*** Opening of Study material ***
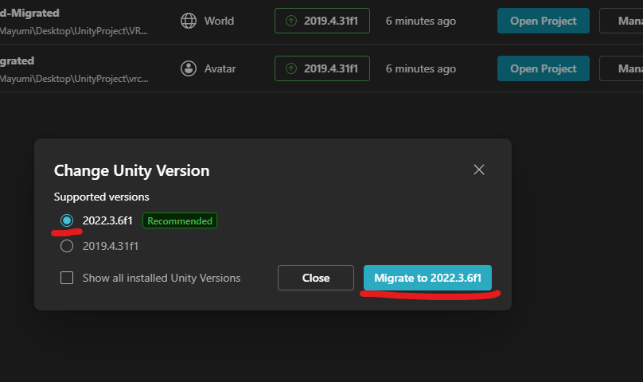Screen dimensions: 643x382
Task: Click Migrate to 2022.3.6f1 button
Action: click(427, 278)
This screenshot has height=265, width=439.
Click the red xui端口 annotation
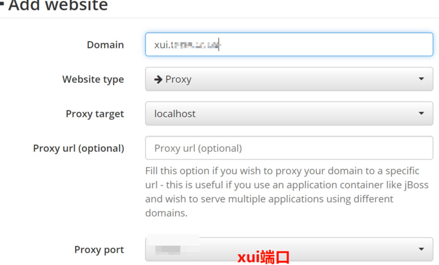click(264, 257)
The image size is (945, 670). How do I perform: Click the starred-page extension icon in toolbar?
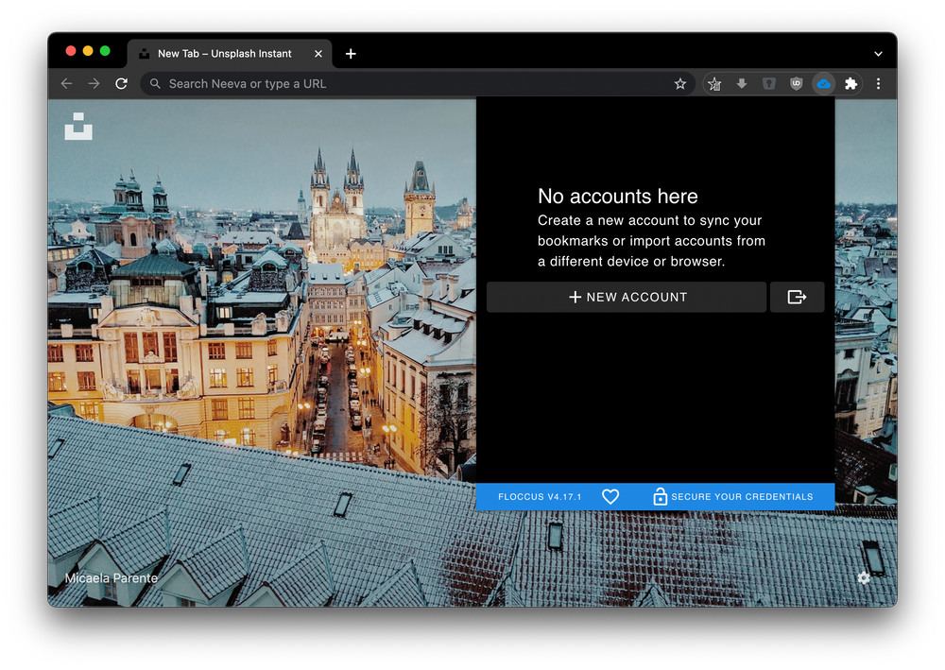coord(714,84)

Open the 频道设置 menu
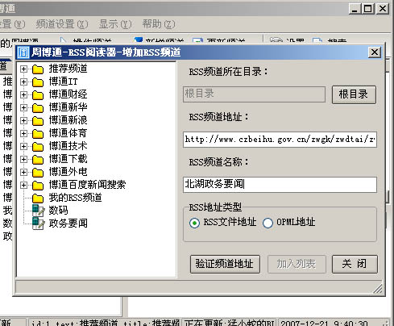pyautogui.click(x=62, y=24)
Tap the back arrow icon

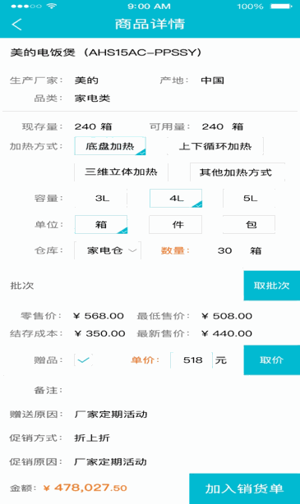click(16, 25)

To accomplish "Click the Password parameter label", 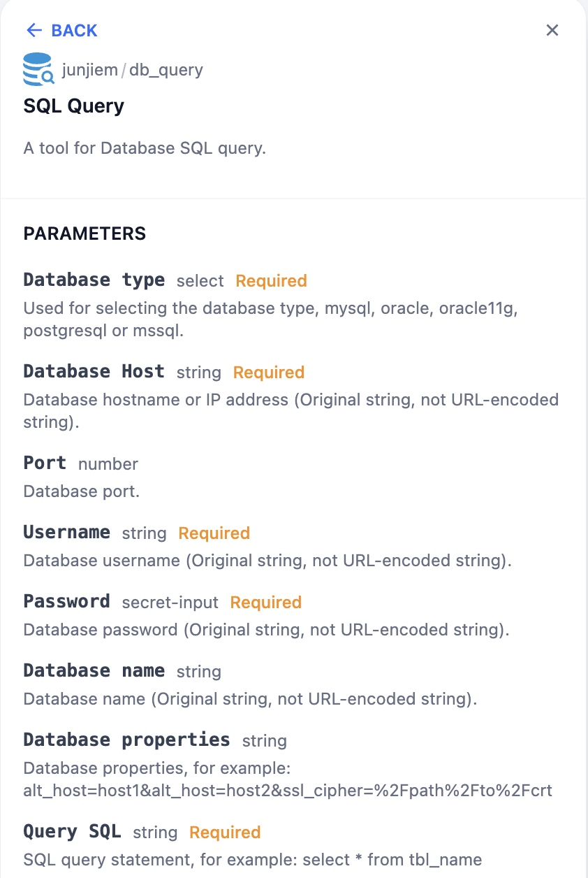I will (x=66, y=602).
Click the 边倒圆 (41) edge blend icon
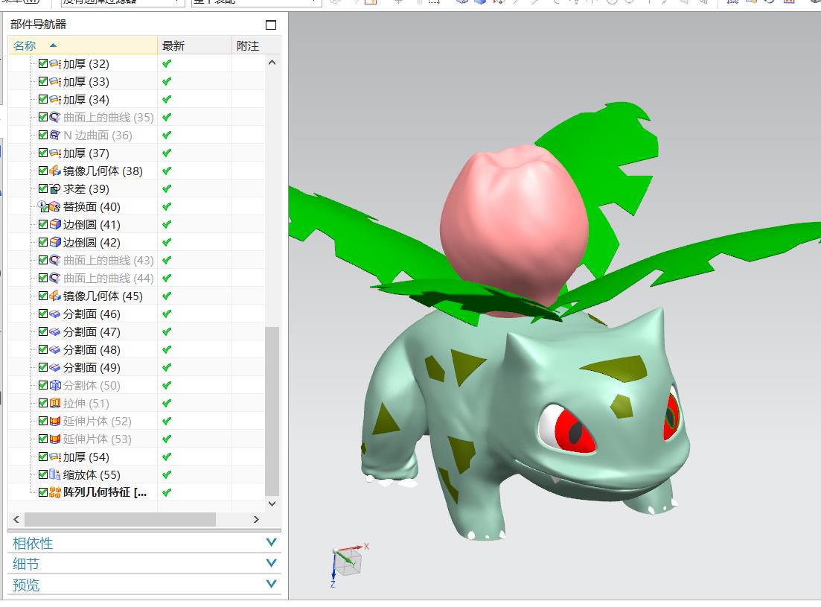Viewport: 821px width, 607px height. (x=55, y=225)
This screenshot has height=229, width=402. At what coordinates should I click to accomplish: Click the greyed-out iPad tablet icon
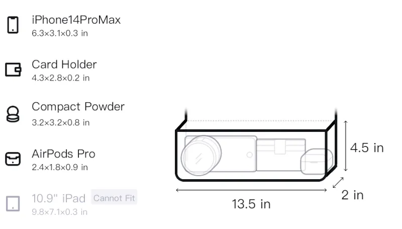(x=13, y=204)
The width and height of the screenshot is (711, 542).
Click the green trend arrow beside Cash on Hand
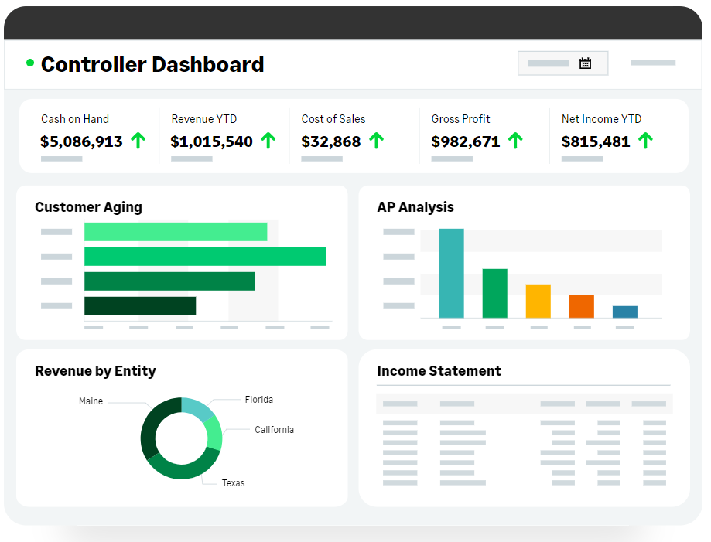click(138, 141)
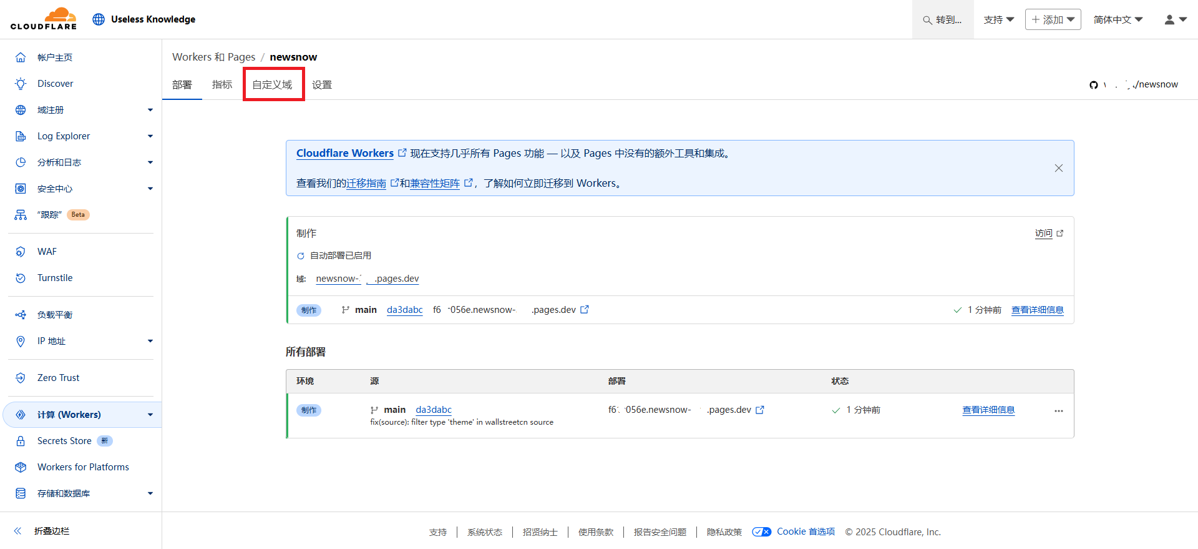Click the Discover lightbulb icon
This screenshot has height=549, width=1198.
click(21, 84)
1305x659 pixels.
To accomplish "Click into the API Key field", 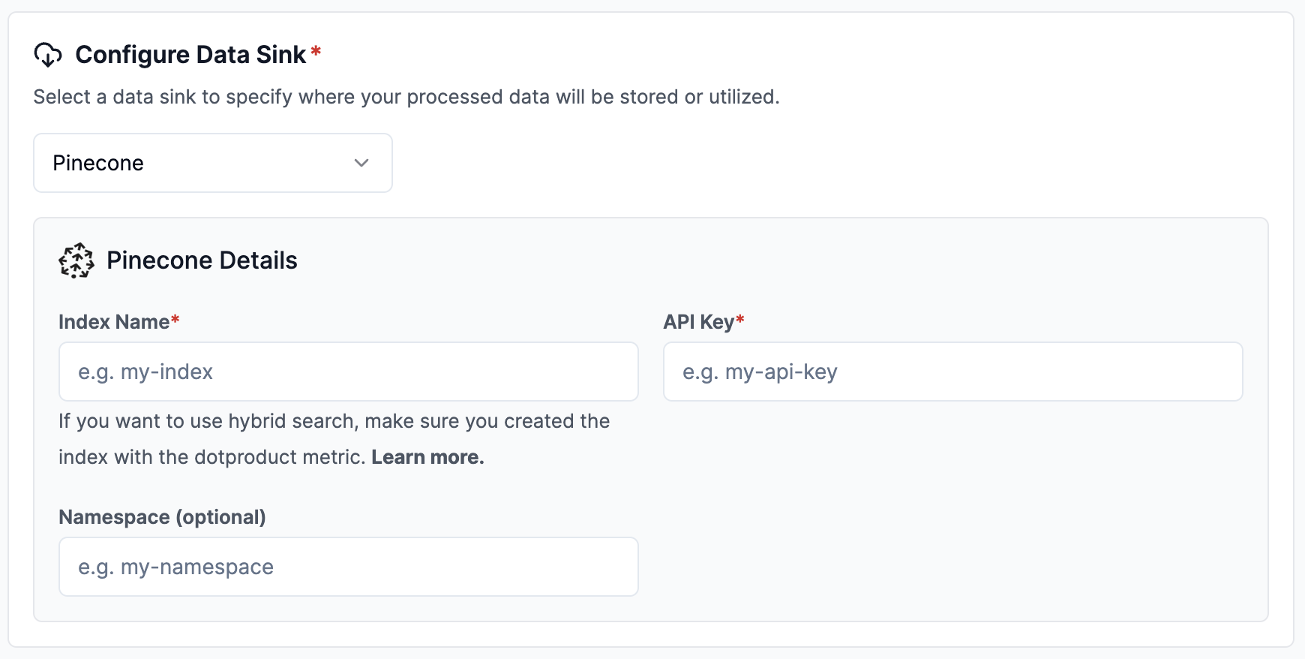I will pyautogui.click(x=953, y=372).
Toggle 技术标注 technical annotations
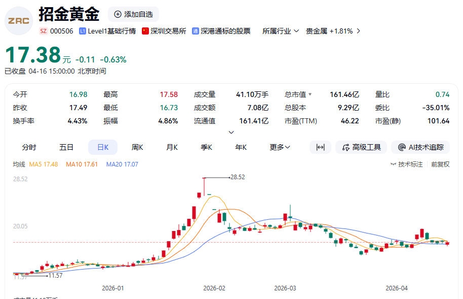Screen dimensions: 463x299 coord(406,164)
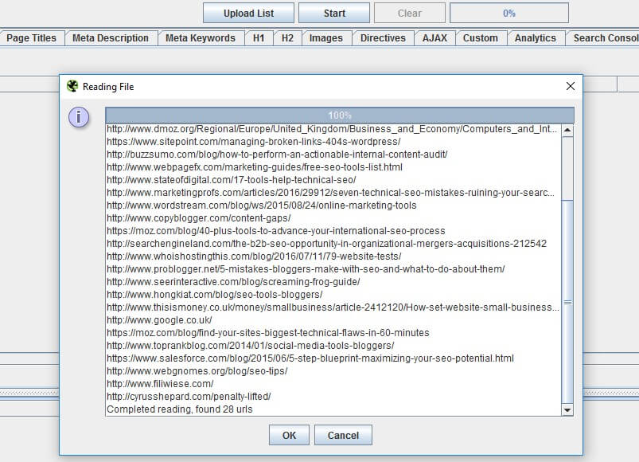Image resolution: width=639 pixels, height=462 pixels.
Task: Click the info icon in the Reading File dialog
Action: [78, 116]
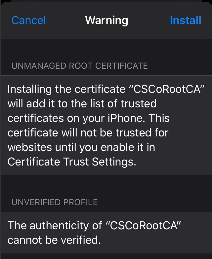Tap Cancel to dismiss the warning
Screen dimensions: 212x259
pyautogui.click(x=29, y=20)
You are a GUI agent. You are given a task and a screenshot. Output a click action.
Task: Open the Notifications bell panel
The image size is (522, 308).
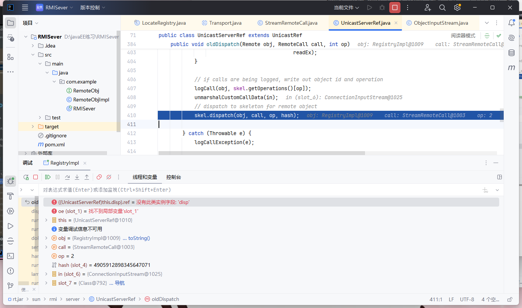(x=511, y=23)
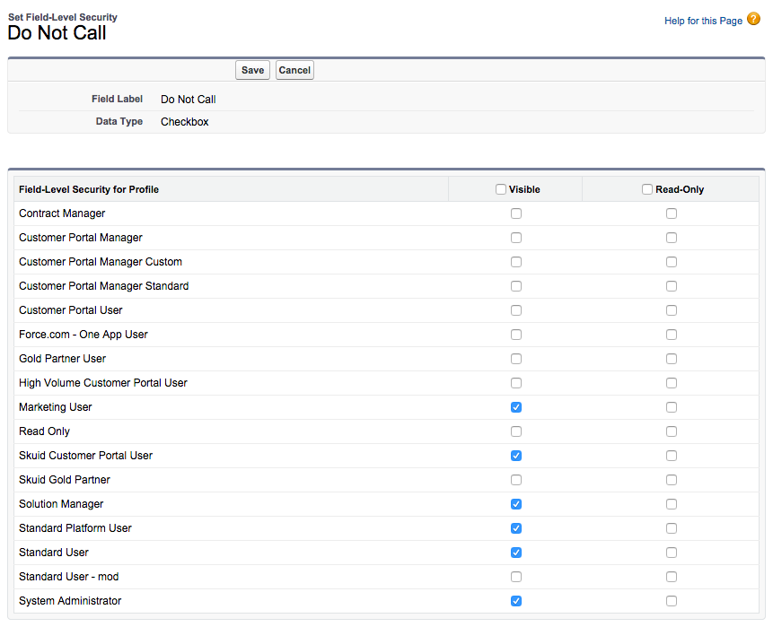
Task: Uncheck Visible for Skuid Customer Portal User
Action: [516, 456]
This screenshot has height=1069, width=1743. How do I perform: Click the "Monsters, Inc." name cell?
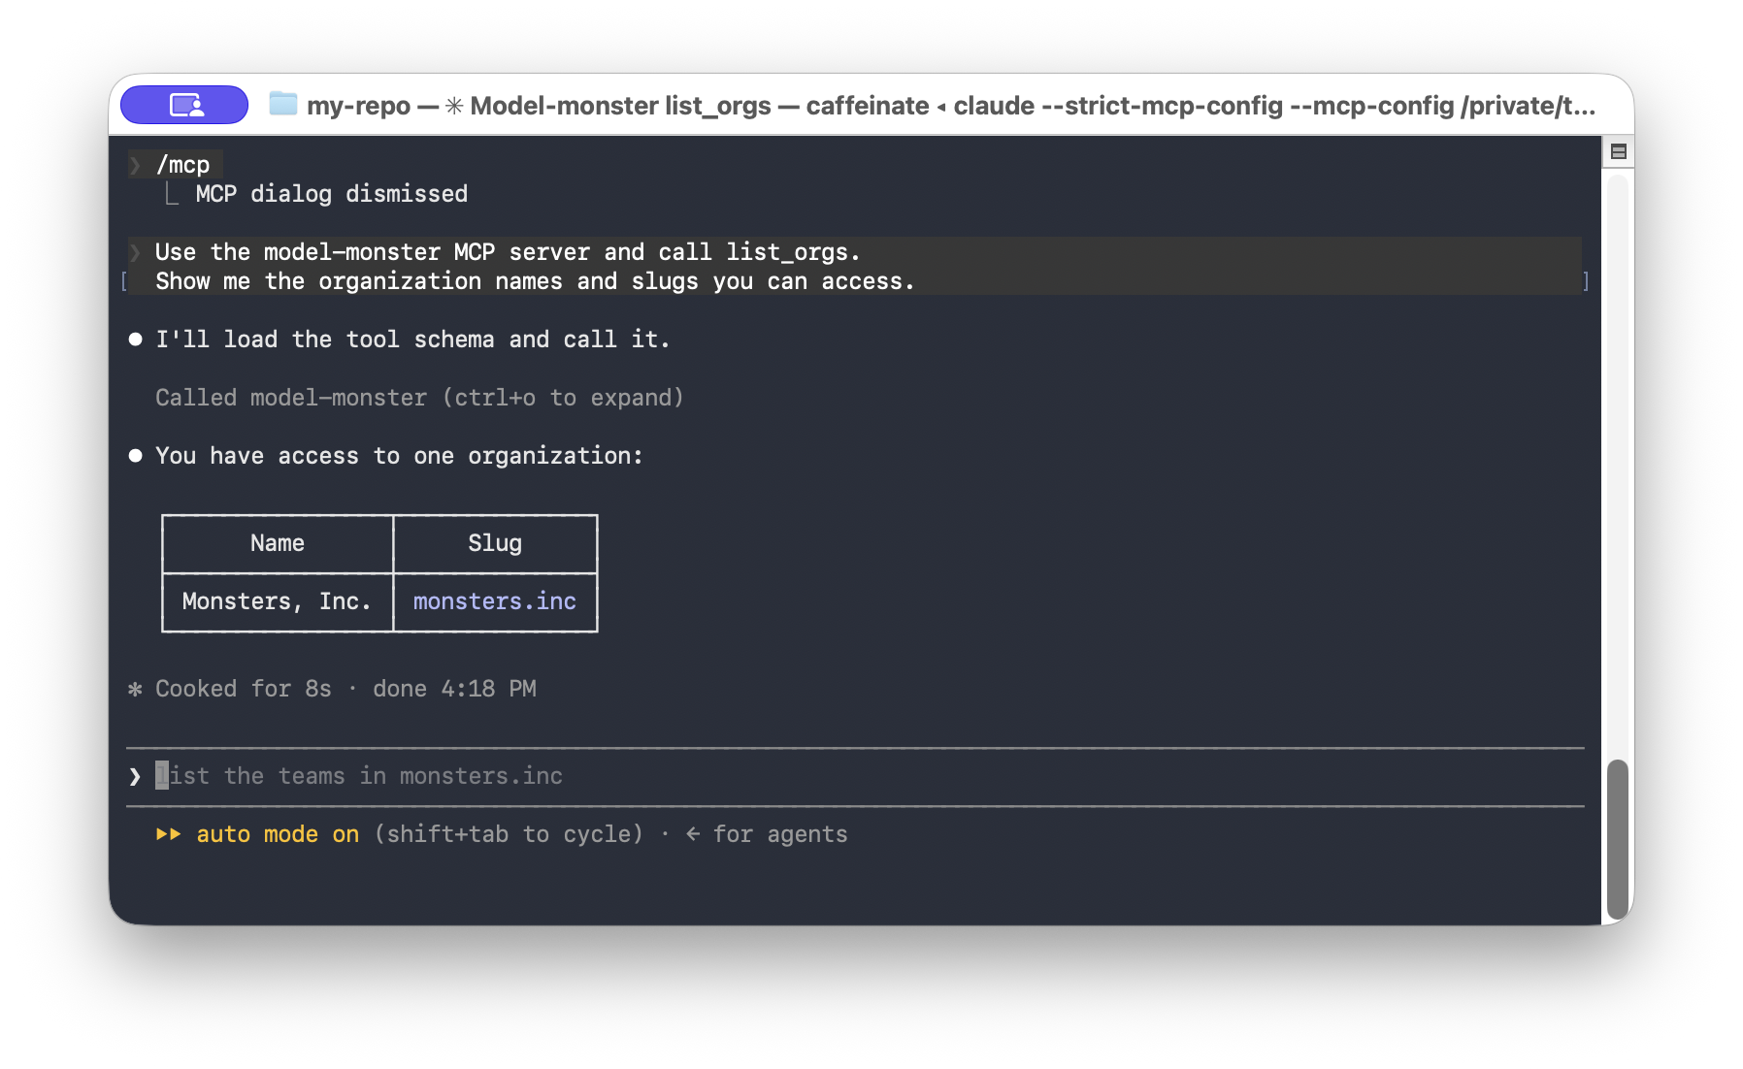[x=277, y=602]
*** Close of Study material ***
All that should appear in the response is the run of lines from the one with "The image size is (522, 308)." through the final line of the records, restated exactly, with pictures omitted.

The image size is (522, 308).
(x=511, y=23)
Task: Uncheck Visible for Skuid Customer Portal User
Action: [516, 456]
This screenshot has height=1069, width=1743. How do I perform: Click the "Monsters, Inc." name cell?
[x=277, y=602]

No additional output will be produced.